L’estate meteorologica si chiude e l’attenzione dei centri di calcolo si sposta già sulla prossima stagione fredda. Dal primo settembre prende infatti il via l’autunno meteorologico e iniziano a consolidarsi le proiezioni sui grandi equilibri atmosferici che potrebbero caratterizzare l’inverno 2026-2027.
Al centro delle analisi c’è soprattutto l’evoluzione delle anomalie nel Pacifico e il possibile ruolo di El Niño, fenomeno che potrebbe incidere sulle dinamiche atmosferiche globali e, di conseguenza, anche sul quadro meteorologico europeo.
Finisce l’estate meteorologica, iniziano le proiezioni sull’inverno
Il 31 agosto segna la conclusione del trimestre estivo dal punto di vista meteorologico. Dal giorno successivo, con l’inizio dell’autunno meteorologico, l’attenzione si concentra progressivamente sulle tendenze stagionali e sull’evoluzione dei principali indicatori climatici.
In questa fase gli oceani hanno accumulato grandi quantità di calore e le loro anomalie possono contribuire a influenzare la circolazione atmosferica su vasta scala.
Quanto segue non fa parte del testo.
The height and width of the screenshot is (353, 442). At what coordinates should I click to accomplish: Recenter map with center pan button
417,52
Le proiezioni per i prossimi mesi guardano quindi con particolare interesse alle dinamiche del Pacifico equatoriale e alle possibili conseguenze sul comportamento della corrente a getto.
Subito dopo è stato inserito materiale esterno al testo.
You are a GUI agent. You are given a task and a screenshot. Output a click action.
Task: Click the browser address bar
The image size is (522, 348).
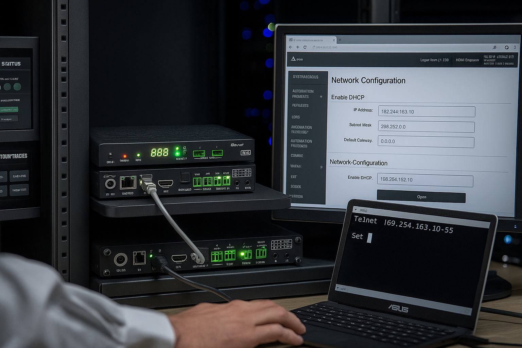point(374,47)
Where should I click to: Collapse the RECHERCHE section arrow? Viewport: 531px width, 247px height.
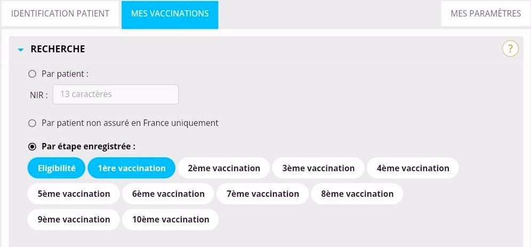[21, 50]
El Niño e il possibile cambio delle correnti atmosferiche
Secondo lo scenario descritto, il possibile rafforzamento di El Niño verso la fine del 2026 potrebbe rappresentare uno degli elementi più importanti nella costruzione del quadro invernale.
Le variazioni delle temperature superficiali dell’Oceano Pacifico equatoriale possono infatti avere effetti sulla circolazione atmosferica globale, modificando anche le traiettorie delle perturbazioni e delle grandi correnti.
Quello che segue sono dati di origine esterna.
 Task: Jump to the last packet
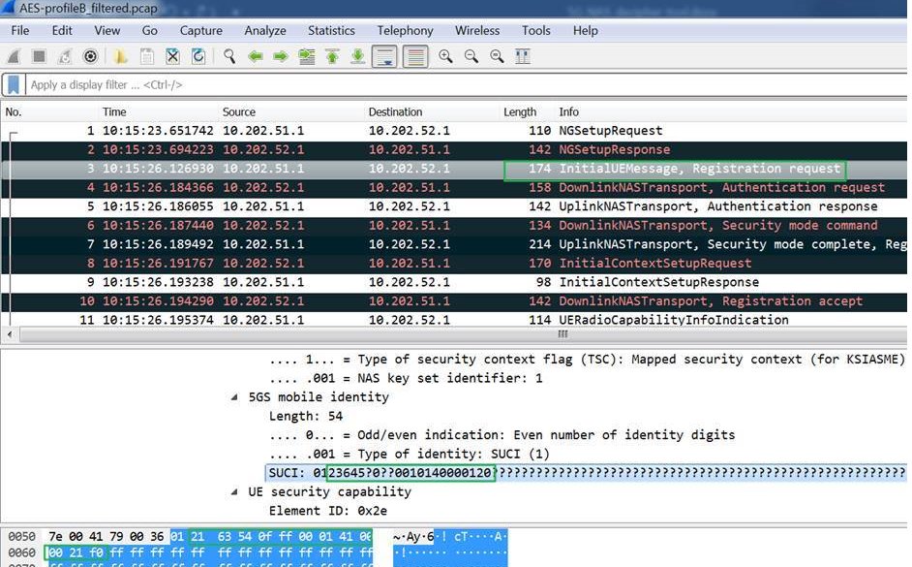coord(359,56)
Uno dei possibili effetti sarebbe la formazione di configurazioni di blocco anticiclonico in grado di interrompere o deviare il flusso mite proveniente dall’Atlantico. In questo contesto, masse d’aria di origine artica o continentale potrebbero raggiungere più facilmente alcune aree dell’Europa.
L’analisi di Severe Weather Europe sul Vortice Polare
Tra gli elementi presi in considerazione dalle proiezioni figura anche il comportamento del Vortice Polare stratosferico. Secondo quanto riportato nel bollettino di Severe Weather Europe, le dinamiche legate alla stratosfera potrebbero assumere un ruolo significativo nell’evoluzione della stagione fredda.
Un eventuale indebolimento del Vortice Polare può favorire importanti cambiamenti nella circolazione atmosferica, con possibili conseguenze anche alle medie latitudini. Tra i fenomeni osservati in queste situazioni ci sono i riscaldamenti stratosferici improvvisi, capaci di alterare la struttura della circolazione polare e di favorire la discesa di aria molto fredda verso sud.
Alta pressione tra Groenlandia e Islanda, lo scenario per l’Europa
Un altro elemento evidenziato nelle proiezioni riguarda le anomalie di pressione sul Nord Atlantico. Lo scenario descritto prevede la possibile presenza di un’area di alta pressione tra Groenlandia e Islanda.
Una configurazione di questo tipo potrebbe ostacolare le correnti occidentali più miti e modificare il percorso delle masse d’aria dirette verso l’Europa. In presenza delle condizioni favorevoli, il continente potrebbe risultare maggiormente esposto ad afflussi freddi provenienti dalle regioni artiche o continentali.
Le conseguenze potrebbero tradursi in fasi caratterizzate da temperature più basse e, nelle aree interessate dalle necessarie condizioni atmosferiche, anche da nevicate fino a quote basse.
Le stagionali restano proiezioni da aggiornare
Le indicazioni per l’inverno 2026-2027 delineano dunque uno scenario potenzialmente dinamico, con l’evoluzione di El Niño, del Vortice Polare e delle anomalie sul Nord Atlantico tra i principali fattori da monitorare nei prossimi mesi.
Si tratta tuttavia di proiezioni stagionali destinate ad aggiornarsi con l’avvicinarsi dell’inverno e con l’arrivo di nuovi dati. Sarà l’evoluzione delle grandi dinamiche atmosferiche tra autunno e inizio della stagione fredda a chiarire se gli scenari ipotizzati potranno effettivamente tradursi in ondate di gelo e neve sull’Europa.